The slowdown in OECD economies is reaching the bottom following the deepest decline for more than 60 years, says the OECD’s latest Economic Outlook. But recovery is likely to be weak and fragile, and the economic and social damage caused by the crisis will be long-lasting.
The latest edition of the Economic Outlook is the first in two years to see previous projections for economic growth revised upwards – most clearly for the large emerging economies and the United States – rather than downwards. But the prospects for the euro area this year have worsened and Japan’s have changed little since the OECD’s previous projections were published in March.
“Thanks to firm action to stimulate our economies it appears that we have escaped the worst during this crisis,” said Angel Gurría, Secretary-General of the OECD. “But the next few months will be equally testing. There needs to be a clear and credible plan and timeline for phasing out the emergency measures as the recovery takes hold. It is critical to consider these exit strategies now in order to prevent new risks in the years ahead.”

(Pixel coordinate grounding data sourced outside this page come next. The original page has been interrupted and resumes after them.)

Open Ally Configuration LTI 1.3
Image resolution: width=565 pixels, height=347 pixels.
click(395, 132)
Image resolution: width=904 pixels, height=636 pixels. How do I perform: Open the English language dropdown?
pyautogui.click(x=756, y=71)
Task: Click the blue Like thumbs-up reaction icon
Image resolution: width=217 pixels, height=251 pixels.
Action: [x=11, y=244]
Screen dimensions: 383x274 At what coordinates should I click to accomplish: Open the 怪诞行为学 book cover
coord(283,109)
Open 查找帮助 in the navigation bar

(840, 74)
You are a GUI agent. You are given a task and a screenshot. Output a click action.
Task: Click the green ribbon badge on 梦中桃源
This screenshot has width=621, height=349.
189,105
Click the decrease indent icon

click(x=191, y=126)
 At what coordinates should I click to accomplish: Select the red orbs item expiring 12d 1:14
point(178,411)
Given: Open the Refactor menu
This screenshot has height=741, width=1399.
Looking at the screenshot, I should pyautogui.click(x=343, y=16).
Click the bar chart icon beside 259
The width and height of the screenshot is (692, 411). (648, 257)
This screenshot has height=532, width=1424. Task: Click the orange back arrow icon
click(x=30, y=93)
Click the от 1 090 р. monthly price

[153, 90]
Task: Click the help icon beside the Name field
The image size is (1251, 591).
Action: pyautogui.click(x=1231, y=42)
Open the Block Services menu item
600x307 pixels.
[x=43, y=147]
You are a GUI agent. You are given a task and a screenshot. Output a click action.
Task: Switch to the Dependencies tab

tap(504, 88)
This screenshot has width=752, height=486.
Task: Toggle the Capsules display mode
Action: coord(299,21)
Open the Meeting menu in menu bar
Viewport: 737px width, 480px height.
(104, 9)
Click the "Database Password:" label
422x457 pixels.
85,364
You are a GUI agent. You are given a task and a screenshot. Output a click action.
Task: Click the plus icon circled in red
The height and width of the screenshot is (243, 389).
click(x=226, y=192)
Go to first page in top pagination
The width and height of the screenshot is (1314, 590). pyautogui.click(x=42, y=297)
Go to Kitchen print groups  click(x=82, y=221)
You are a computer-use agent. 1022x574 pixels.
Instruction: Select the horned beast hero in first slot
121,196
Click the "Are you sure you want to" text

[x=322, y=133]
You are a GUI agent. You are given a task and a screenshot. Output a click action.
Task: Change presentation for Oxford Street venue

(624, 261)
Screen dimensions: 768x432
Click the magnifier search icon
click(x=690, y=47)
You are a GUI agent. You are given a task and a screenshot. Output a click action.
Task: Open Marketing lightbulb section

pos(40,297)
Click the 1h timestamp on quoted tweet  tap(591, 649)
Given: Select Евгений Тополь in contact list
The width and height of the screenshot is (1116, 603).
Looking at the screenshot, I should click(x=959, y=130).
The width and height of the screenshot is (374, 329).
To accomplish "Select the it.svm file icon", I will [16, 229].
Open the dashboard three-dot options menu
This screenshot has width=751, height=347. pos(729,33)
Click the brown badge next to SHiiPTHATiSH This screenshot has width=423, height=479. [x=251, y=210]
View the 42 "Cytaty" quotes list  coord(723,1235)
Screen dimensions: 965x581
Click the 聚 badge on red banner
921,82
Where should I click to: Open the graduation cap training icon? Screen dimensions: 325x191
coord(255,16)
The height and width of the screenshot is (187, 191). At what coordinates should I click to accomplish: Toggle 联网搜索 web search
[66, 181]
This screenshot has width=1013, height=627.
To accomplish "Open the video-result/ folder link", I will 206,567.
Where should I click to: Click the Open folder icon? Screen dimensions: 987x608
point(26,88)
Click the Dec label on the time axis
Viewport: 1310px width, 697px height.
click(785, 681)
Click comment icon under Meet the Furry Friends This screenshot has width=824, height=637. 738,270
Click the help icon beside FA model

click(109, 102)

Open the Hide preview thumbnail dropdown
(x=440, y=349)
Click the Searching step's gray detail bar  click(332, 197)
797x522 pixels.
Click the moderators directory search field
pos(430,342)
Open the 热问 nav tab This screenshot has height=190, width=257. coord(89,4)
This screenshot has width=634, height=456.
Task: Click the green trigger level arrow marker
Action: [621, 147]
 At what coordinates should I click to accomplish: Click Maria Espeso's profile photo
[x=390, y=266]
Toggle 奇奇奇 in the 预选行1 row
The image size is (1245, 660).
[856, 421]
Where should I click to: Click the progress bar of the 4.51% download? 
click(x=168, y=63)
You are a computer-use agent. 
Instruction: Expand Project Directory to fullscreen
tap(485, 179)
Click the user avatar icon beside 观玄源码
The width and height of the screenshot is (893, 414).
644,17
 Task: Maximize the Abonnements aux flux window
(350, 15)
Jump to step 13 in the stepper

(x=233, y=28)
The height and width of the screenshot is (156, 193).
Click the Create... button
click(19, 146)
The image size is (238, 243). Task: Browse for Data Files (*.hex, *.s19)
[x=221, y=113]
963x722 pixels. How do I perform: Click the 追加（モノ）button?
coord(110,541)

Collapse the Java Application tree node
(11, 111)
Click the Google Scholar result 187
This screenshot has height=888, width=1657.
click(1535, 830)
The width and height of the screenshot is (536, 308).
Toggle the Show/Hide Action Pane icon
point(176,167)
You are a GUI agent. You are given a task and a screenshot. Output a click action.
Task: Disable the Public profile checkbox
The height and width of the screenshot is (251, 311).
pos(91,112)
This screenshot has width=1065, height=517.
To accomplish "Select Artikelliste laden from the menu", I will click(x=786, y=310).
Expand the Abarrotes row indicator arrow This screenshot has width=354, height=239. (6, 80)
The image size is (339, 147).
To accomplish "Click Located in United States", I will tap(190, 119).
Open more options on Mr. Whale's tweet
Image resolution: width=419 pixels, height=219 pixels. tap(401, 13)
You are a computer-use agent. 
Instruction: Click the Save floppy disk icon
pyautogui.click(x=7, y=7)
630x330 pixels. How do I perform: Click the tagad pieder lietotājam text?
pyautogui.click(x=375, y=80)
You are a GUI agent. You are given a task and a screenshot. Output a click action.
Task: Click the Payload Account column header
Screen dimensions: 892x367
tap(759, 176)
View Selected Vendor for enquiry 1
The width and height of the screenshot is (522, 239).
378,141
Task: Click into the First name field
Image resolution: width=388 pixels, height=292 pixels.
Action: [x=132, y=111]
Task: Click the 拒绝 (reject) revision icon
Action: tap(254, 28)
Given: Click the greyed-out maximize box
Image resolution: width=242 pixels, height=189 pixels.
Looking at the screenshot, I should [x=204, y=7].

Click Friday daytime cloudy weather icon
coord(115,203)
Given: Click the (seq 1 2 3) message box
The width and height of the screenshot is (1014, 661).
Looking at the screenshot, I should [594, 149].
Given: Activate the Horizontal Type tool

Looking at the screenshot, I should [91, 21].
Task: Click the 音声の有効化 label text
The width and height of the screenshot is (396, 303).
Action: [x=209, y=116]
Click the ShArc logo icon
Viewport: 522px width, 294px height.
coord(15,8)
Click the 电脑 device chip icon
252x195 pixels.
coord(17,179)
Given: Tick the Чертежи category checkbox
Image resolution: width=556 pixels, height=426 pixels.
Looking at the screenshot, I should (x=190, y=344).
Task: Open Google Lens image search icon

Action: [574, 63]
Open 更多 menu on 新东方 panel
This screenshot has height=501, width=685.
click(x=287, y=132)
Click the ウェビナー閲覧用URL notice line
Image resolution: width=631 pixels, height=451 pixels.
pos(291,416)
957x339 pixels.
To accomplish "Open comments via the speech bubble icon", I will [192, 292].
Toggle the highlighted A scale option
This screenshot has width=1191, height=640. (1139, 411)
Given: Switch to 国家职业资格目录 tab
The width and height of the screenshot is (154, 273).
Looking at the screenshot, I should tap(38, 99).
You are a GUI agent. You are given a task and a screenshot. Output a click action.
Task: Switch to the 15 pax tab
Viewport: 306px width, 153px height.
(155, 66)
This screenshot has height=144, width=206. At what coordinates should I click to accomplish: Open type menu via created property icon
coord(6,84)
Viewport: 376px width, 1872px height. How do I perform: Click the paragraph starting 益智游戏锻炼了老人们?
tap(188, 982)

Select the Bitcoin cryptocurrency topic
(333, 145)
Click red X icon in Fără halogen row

US economic activity this year is expected to fall 2.8%, against the 4.0% decline projected in March. Growth in 2010 is now forecast at 0.9% compared with 0% previously. The trough in US activity is expected during the second half of this year but the Outlook warns that as the impact of the stimulus measures fades, increased savings by corporations and consumers to reduce their indebtedness will continue to hold back growth. The recovery will not be strong enough to stop unemployment rising to around 10% over the next two years.